Correcting the Rams' rushing offense in 2025 is not a matter of blaming anyone. Nor is this a matter of getting rid of one player, only to set up another player to fail in the new season. The key to getting better at running with the football is understanding that successful strategies are not simply binary problems that involve a yes or no response. Instead, the path to success comes in incremental changes, a matter of finding the right blending of players for the right situations.

And it's such an important topic that we've been covering it from different angles. The Rams know that they need to improve at running the football. Sometimes, that means wholesale changes. At other times, it is simply a matter of giving veteran players a heads-up and letting them course correct on their own.

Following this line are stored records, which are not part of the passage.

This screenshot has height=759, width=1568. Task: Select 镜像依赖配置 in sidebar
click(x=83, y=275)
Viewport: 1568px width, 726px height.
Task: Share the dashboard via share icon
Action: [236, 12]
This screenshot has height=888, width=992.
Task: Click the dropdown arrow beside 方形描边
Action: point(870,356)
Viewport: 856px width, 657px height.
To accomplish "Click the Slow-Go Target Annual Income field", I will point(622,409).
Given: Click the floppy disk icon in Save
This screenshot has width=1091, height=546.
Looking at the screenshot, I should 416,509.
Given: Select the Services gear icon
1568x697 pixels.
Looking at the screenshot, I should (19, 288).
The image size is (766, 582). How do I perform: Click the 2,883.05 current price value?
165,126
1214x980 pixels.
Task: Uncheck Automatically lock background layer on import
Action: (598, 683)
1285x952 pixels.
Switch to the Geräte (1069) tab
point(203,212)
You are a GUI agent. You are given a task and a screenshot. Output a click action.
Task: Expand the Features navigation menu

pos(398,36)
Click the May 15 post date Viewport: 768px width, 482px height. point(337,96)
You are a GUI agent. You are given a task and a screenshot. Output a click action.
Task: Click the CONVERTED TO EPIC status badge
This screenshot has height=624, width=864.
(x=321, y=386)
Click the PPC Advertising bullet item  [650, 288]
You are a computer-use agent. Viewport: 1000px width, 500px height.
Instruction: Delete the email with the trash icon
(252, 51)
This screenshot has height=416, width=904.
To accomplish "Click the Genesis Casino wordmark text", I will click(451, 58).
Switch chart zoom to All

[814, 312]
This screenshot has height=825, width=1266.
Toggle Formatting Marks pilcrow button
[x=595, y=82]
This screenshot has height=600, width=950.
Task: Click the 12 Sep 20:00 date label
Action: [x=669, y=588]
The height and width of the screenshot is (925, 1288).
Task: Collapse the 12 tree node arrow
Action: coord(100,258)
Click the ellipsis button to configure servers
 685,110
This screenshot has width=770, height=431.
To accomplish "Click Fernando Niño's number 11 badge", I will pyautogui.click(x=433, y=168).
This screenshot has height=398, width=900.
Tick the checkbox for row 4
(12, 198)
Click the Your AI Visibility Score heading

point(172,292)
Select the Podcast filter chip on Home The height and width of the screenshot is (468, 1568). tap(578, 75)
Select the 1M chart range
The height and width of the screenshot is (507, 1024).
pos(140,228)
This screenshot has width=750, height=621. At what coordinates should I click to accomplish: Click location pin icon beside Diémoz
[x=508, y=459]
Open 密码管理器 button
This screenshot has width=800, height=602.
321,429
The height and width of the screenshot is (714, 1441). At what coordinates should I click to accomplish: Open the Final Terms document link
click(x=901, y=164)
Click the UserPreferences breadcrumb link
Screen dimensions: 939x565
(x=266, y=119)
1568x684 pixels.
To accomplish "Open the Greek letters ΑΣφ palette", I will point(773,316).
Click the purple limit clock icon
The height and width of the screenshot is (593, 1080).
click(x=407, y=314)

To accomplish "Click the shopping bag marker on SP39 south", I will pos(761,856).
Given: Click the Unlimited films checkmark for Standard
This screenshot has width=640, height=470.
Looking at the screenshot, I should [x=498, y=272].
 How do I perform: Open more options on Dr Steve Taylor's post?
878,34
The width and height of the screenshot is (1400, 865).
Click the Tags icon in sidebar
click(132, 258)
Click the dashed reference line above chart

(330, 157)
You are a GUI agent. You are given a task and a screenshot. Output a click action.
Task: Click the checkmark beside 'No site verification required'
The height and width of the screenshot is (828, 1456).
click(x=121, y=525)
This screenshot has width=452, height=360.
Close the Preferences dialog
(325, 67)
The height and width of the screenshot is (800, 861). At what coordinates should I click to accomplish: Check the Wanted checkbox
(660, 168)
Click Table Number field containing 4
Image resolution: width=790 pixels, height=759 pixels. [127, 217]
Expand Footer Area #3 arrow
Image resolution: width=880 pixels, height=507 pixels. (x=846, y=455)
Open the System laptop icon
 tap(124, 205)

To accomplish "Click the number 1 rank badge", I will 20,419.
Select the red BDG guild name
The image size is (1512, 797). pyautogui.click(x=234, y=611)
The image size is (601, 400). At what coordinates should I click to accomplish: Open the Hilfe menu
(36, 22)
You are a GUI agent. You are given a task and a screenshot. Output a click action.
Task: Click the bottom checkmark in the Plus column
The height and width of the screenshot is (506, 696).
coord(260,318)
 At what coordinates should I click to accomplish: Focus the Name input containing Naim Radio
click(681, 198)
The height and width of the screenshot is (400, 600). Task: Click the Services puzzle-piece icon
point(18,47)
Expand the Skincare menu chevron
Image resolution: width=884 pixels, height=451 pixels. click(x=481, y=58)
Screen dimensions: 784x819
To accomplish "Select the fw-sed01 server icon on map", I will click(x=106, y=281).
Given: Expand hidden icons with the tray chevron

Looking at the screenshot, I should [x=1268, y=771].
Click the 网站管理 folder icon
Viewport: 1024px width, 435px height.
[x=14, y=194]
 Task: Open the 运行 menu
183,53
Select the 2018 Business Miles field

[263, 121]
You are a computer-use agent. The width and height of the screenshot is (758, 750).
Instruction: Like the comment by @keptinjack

The Rams didn't like their alternatives

The greatest focus of the Rams' offseason has centered on running back Kyren Williams. While he never asked to take center stage during the Rams' maelstrom at running the football, the team's fixation has left fans and NFL analysts with few alternatives. William handled 80 percent of the team's carries, nearly 81 percent of the team's rushing yards, and 100 percent of the team's rushing touchdowns and fumbles.

Just examine the current Rams roster at the running back position, and you quickly discover that the Rams running back room boasts four players who were almost identical in height, weight, and speed. That is not the fault of Kyren Williams. Rather, the team loved Williams so much that they tried to replicate him again, and again, and again:

  • RB Blake Corum | 5-foot-8 | 210 pounds | 4.53 seconds 40-yard dash | 58 carries | 207 yards | 0 TDs | 14.6 % carries | 12.9 % yards
  • RB Ronnie Rivers | 5-foot-9 | 192 pounds | 4.60 seconds 40-yard dash | 22 carries | 99 yards | 0 TDs | 5.5 % carries | 6.2 % yards
  • RB Cody Schrader | 5-foot-9 | 214 pounds | 4.61 seconds 40-yard dash | 1 carry | 3 yards | 0 TDs | 0.8 % carries | 0.2 % yards
  • RB Kyren Williams | 5-foot-9 | 202 pounds | 4.65 seconds 40-yard dash | 316 carries | 1,299 yards | 14 TDs | 80.0 % carries | 80.8 % yards
  • RB Jaquez Hunter | 5-foot-9 | 204 pounds | 4.44 seconds 40-yard dash | Rookie
  • RB Jordan Waters | 6-foot-0 | 225 pounds | 4.57 seconds 40-yard dash | Rookie

The Rams had no success at running when it wasn't Williams. Rookie RB Blake Corum simply played far too few offensive snaps to keep his veteran teammate fresh and rested. RB Ronnie Rivers and Cody Schrader seemed to be afterthoughts, options that either the coaching staff forgot that they had or simply refused to allow onto the football field.

Never fear in a contract year

Kyren Williams was drafted in Round 5 in the 2022 NFL Draft. That means that he is eligible for an extension now, and the team and his agent are working to get a deal done. But like a prenuptial agreement, a contract extension for Williams is not simply a matter of paying him whatever he wants. The Rams have many reasons to take a slow and deliberate approach with Williams' extension, because the more thoughtful the process is invested now will serve to deflect and avoid heartache later.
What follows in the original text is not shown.